What is expected » Print every one of the following rows word for word, leaving out the pictures.

%%

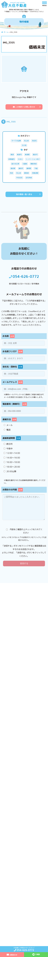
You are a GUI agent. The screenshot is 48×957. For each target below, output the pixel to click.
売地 (11, 173)
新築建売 (11, 159)
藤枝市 (21, 168)
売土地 (26, 141)
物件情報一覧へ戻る (24, 194)
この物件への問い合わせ (24, 107)
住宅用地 (29, 178)
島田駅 (13, 168)
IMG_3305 (11, 121)
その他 (24, 145)
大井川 (20, 159)
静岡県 (26, 173)
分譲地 (25, 164)
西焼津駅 (35, 173)
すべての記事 (16, 141)
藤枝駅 (28, 168)
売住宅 (34, 141)
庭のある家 (15, 164)
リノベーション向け (33, 159)
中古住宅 (19, 178)
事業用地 (33, 164)
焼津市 (19, 154)
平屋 (36, 168)
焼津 (12, 154)
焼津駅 (27, 154)
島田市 (35, 154)
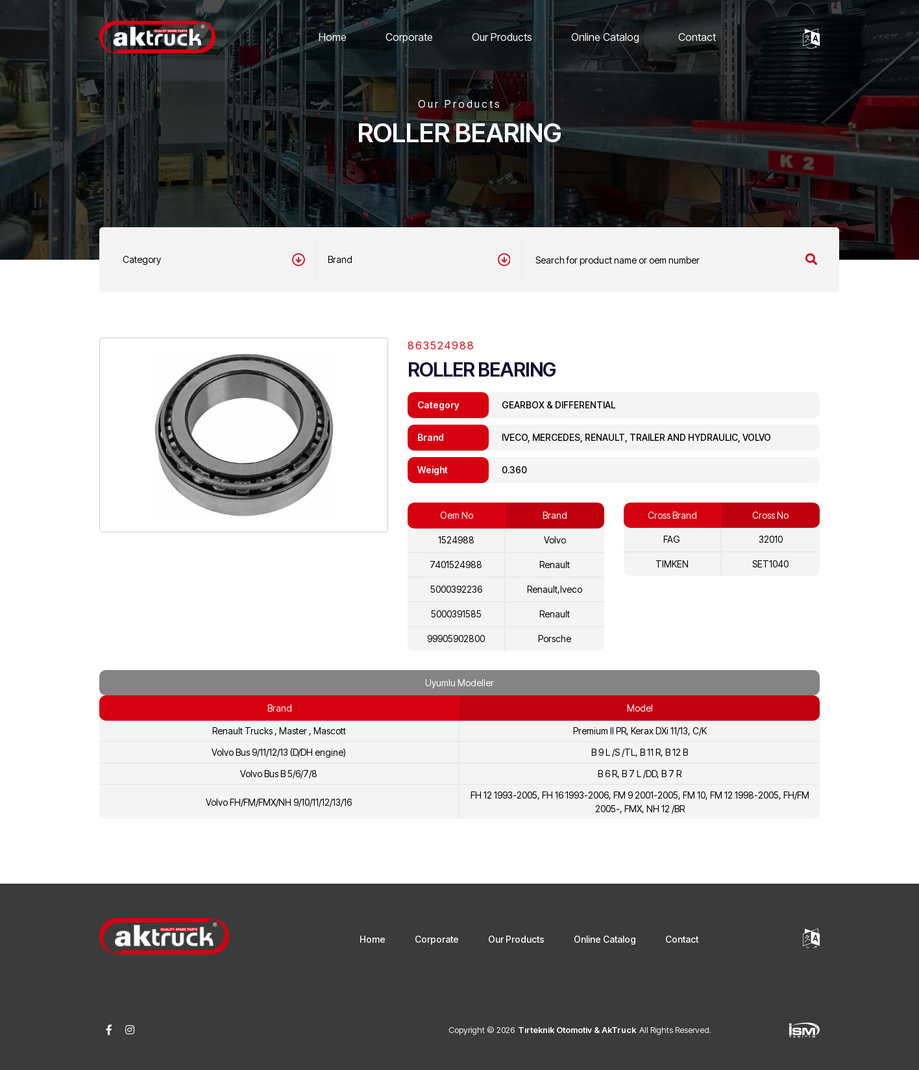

%%

Worked answer »
You are a GUI agent. The screenshot is 48×957. For each target below, output the pixel to click.
売地 (11, 173)
新築建売 (11, 159)
藤枝市 (21, 168)
売土地 (26, 141)
物件情報一覧へ戻る (24, 194)
この物件への問い合わせ (24, 107)
住宅用地 (29, 178)
島田駅 (13, 168)
IMG_3305 (11, 121)
その他 (24, 145)
大井川 (20, 159)
静岡県 (26, 173)
分譲地 (25, 164)
西焼津駅 (35, 173)
すべての記事 (16, 141)
藤枝駅 (28, 168)
売住宅 (34, 141)
庭のある家 (15, 164)
リノベーション向け (33, 159)
中古住宅 (19, 178)
事業用地 (33, 164)
焼津市 (19, 154)
平屋 (36, 168)
焼津 (12, 154)
焼津駅 (27, 154)
島田市 (35, 154)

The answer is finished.